Exercise prompt –
Starting with the first of the rows and stopping after the line that contains "Tap blurred poster", please turn those rows into a numbered list, leaving out any blank lines.

(Entries taken from a collection)
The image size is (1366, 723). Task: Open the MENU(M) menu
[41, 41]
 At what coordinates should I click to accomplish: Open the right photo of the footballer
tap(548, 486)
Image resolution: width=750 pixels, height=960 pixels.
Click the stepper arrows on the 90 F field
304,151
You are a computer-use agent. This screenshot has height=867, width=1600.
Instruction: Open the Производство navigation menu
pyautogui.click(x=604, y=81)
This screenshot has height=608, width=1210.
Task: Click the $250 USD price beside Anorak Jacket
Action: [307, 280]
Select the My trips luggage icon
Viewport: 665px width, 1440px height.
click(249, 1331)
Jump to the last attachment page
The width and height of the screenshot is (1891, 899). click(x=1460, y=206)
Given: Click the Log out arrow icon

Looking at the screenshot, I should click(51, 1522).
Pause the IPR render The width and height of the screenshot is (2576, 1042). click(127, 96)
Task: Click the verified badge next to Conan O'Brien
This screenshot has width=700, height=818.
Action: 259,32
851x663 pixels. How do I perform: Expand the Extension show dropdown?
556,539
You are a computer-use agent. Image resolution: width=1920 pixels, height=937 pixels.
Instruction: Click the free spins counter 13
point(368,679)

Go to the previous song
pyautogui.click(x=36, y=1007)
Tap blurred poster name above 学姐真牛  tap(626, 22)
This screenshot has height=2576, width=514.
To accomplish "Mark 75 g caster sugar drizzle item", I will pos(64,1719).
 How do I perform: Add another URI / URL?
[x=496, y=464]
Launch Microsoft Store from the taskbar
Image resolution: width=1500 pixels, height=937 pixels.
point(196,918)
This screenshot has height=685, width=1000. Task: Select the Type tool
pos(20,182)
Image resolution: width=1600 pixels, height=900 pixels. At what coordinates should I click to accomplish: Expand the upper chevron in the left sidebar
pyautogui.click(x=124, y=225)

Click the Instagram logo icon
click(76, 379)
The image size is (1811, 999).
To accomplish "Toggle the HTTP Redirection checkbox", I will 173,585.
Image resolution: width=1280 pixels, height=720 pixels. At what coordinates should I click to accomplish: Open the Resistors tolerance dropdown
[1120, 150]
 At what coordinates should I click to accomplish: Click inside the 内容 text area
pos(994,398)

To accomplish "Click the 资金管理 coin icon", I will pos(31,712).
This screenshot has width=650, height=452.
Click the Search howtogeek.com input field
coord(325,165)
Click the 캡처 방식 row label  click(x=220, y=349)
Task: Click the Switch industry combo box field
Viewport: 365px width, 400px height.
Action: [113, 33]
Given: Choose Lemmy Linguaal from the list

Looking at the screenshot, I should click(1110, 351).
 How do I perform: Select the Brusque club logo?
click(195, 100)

Expected answer –
1. The image size is (1366, 723). Task: Open the MENU(M) menu
2. [41, 41]
3.  At what coordinates should I click to accomplish: Open the right photo of the footballer
4. tap(548, 486)
5. Image resolution: width=750 pixels, height=960 pixels.
6. Click the stepper arrows on the 90 F field
7. 304,151
8. You are a computer-use agent. This screenshot has height=867, width=1600.
9. Instruction: Open the Производство navigation menu
10. pyautogui.click(x=604, y=81)
11. This screenshot has height=608, width=1210.
12. Task: Click the $250 USD price beside Anorak Jacket
13. Action: [307, 280]
14. Select the My trips luggage icon
15. Viewport: 665px width, 1440px height.
16. click(249, 1331)
17. Jump to the last attachment page
18. The width and height of the screenshot is (1891, 899). click(x=1460, y=206)
19. Given: Click the Log out arrow icon
20. Looking at the screenshot, I should click(51, 1522).
21. Pause the IPR render The width and height of the screenshot is (2576, 1042). click(127, 96)
22. Task: Click the verified badge next to Conan O'Brien
23. This screenshot has width=700, height=818.
24. Action: 259,32
25. 851x663 pixels. How do I perform: Expand the Extension show dropdown?
26. 556,539
27. You are a computer-use agent. Image resolution: width=1920 pixels, height=937 pixels.
28. Instruction: Click the free spins counter 13
29. point(368,679)
30. Go to the previous song
31. pyautogui.click(x=36, y=1007)
32. Tap blurred poster name above 学姐真牛  tap(626, 22)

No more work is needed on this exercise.